Inflação médica e mau uso do plano: o impacto no bolso dos usuários

Data: 01/11/2019

A Variação de Custo Médico Hospitalar (VCMH) ou inflação médica como é chamada, expressa a variação per capita das operadoras de planos de saúde entre dois períodos consecutivos de 12 meses cada. Diferentemente dos índices de preço, o índice da variação do custo médico-hospitalar é resultado de uma combinação de dois fatores: frequência de utilização e preço dos serviços de saúde. Assim, tanto no Brasil quanto em países desenvolvidos, como os EUA, constata-se que a VCMH é sempre superior ao índice de inflação geral.

Procedimentos médicos, exames e consultas sofrem aumento anualmente nos preços tabelados e negociados com os prestadores e isso impacta diretamente no preço que os usuários pagam. O uso incorreto ou desnecessário do plano de saúde por parte dos beneficiários também interfere no valor a ser pago. Em linhas gerais quanto maior a frequência de utilização dos serviços hospitalares, maior será o preço do plano de saúde.

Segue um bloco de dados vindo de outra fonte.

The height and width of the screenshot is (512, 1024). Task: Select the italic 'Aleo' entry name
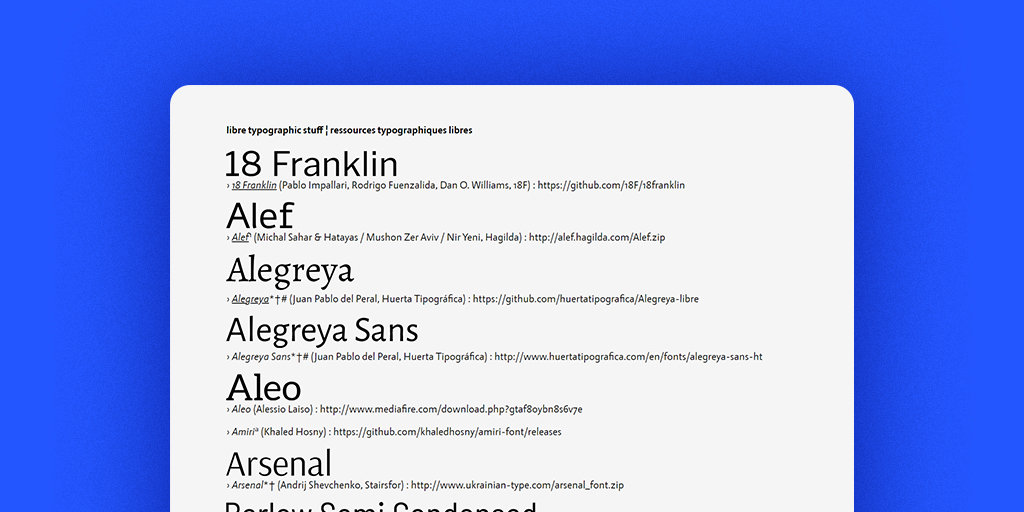[x=241, y=409]
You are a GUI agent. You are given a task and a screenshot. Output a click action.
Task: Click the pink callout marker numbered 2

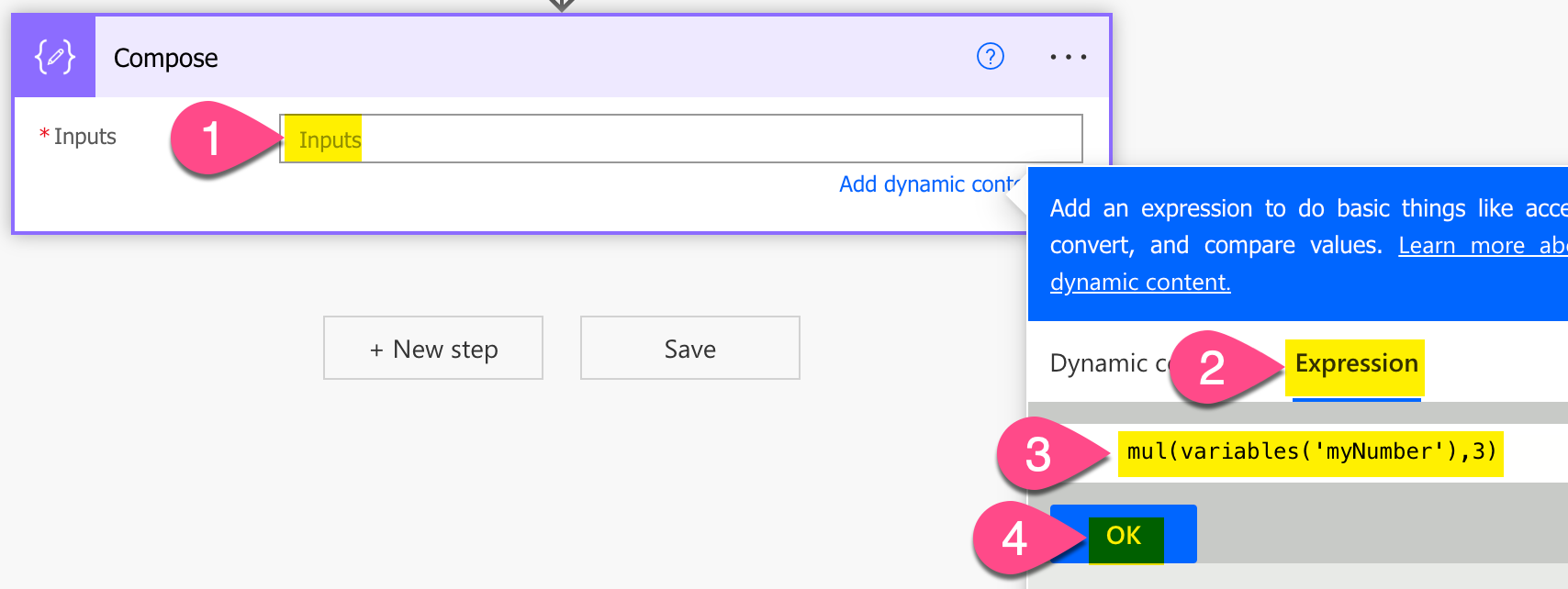pyautogui.click(x=1213, y=368)
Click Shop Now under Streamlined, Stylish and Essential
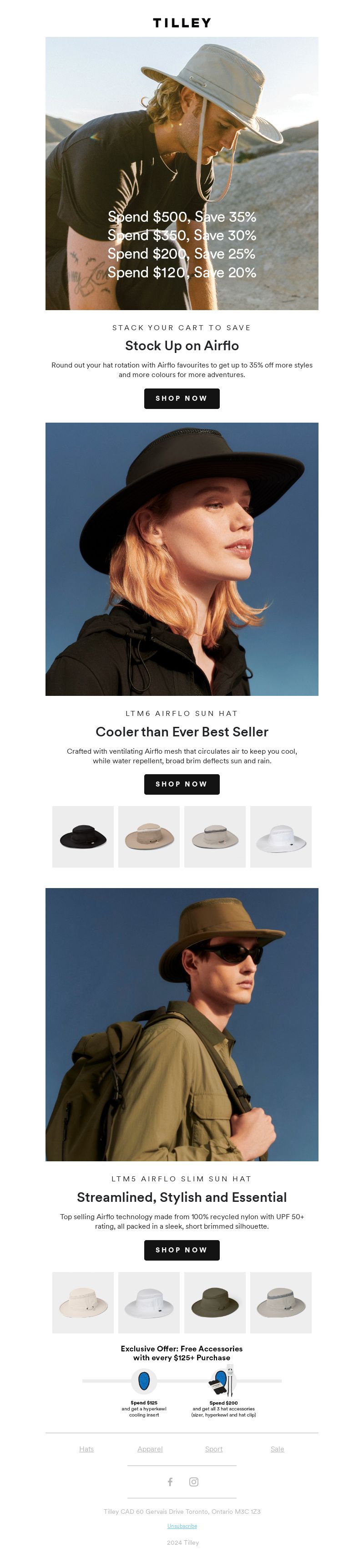This screenshot has height=1568, width=364. (182, 1250)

Reaproveitar exames recentes e que estão no prazo de validade, consultar com um médico que já conheça seu histórico e evitar consultas desnecessárias, são exemplos do que pode ser feito para minimizar o aumento dos custos no plano de saúde.

Adotar uma postura responsável em relação à utilização do seu plano é uma das formas de se conseguir o equilíbrio entre receitas e despesas. Isso porque os aumentos expressivos terão que ser compartilhados por todos.

O mau uso do plano pode causar prejuízo ao nosso bolso, por isso devemos usá-lo de forma consciente.